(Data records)
+-------+

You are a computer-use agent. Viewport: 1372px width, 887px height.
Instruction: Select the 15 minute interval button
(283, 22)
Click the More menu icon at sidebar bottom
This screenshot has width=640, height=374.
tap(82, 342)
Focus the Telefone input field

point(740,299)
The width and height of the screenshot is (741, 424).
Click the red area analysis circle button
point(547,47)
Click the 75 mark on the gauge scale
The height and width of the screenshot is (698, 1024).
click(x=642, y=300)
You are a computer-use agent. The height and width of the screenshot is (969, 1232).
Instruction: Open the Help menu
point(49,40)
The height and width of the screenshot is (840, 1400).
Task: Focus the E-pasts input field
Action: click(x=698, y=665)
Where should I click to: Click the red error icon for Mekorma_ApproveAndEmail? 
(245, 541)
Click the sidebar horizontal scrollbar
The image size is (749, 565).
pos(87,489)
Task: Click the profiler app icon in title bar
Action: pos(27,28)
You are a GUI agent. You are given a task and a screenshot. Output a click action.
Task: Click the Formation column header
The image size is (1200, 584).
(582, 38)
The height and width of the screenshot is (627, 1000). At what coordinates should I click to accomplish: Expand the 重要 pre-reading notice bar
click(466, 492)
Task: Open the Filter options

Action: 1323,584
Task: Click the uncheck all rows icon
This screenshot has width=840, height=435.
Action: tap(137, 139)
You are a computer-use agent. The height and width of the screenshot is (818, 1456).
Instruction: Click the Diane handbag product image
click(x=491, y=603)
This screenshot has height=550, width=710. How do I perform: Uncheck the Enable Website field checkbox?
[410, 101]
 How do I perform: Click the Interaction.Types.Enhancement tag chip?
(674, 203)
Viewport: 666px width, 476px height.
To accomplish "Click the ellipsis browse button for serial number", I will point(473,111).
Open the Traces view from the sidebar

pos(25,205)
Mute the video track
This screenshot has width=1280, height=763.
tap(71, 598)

+-------+

* [JOB]
Print every line of the data above again, reproducing each one word for word.

* [TASK RESULT]
You are a computer-use agent. Viewport: 1372px width, 887px height.
Instruction: Select the 15 minute interval button
(283, 22)
Click the More menu icon at sidebar bottom
This screenshot has width=640, height=374.
tap(82, 342)
Focus the Telefone input field

point(740,299)
The width and height of the screenshot is (741, 424).
Click the red area analysis circle button
point(547,47)
Click the 75 mark on the gauge scale
The height and width of the screenshot is (698, 1024).
click(x=642, y=300)
You are a computer-use agent. The height and width of the screenshot is (969, 1232).
Instruction: Open the Help menu
point(49,40)
The height and width of the screenshot is (840, 1400).
Task: Focus the E-pasts input field
Action: click(x=698, y=665)
Where should I click to: Click the red error icon for Mekorma_ApproveAndEmail? 
(245, 541)
Click the sidebar horizontal scrollbar
The image size is (749, 565).
pos(87,489)
Task: Click the profiler app icon in title bar
Action: pos(27,28)
You are a GUI agent. You are given a task and a screenshot. Output a click action.
Task: Click the Formation column header
The image size is (1200, 584).
(582, 38)
The height and width of the screenshot is (627, 1000). At what coordinates should I click to accomplish: Expand the 重要 pre-reading notice bar
click(466, 492)
Task: Open the Filter options

Action: 1323,584
Task: Click the uncheck all rows icon
This screenshot has width=840, height=435.
Action: tap(137, 139)
You are a computer-use agent. The height and width of the screenshot is (818, 1456).
Instruction: Click the Diane handbag product image
click(x=491, y=603)
This screenshot has height=550, width=710. How do I perform: Uncheck the Enable Website field checkbox?
[410, 101]
 How do I perform: Click the Interaction.Types.Enhancement tag chip?
(674, 203)
Viewport: 666px width, 476px height.
To accomplish "Click the ellipsis browse button for serial number", I will point(473,111).
Open the Traces view from the sidebar

pos(25,205)
Mute the video track
This screenshot has width=1280, height=763.
tap(71, 598)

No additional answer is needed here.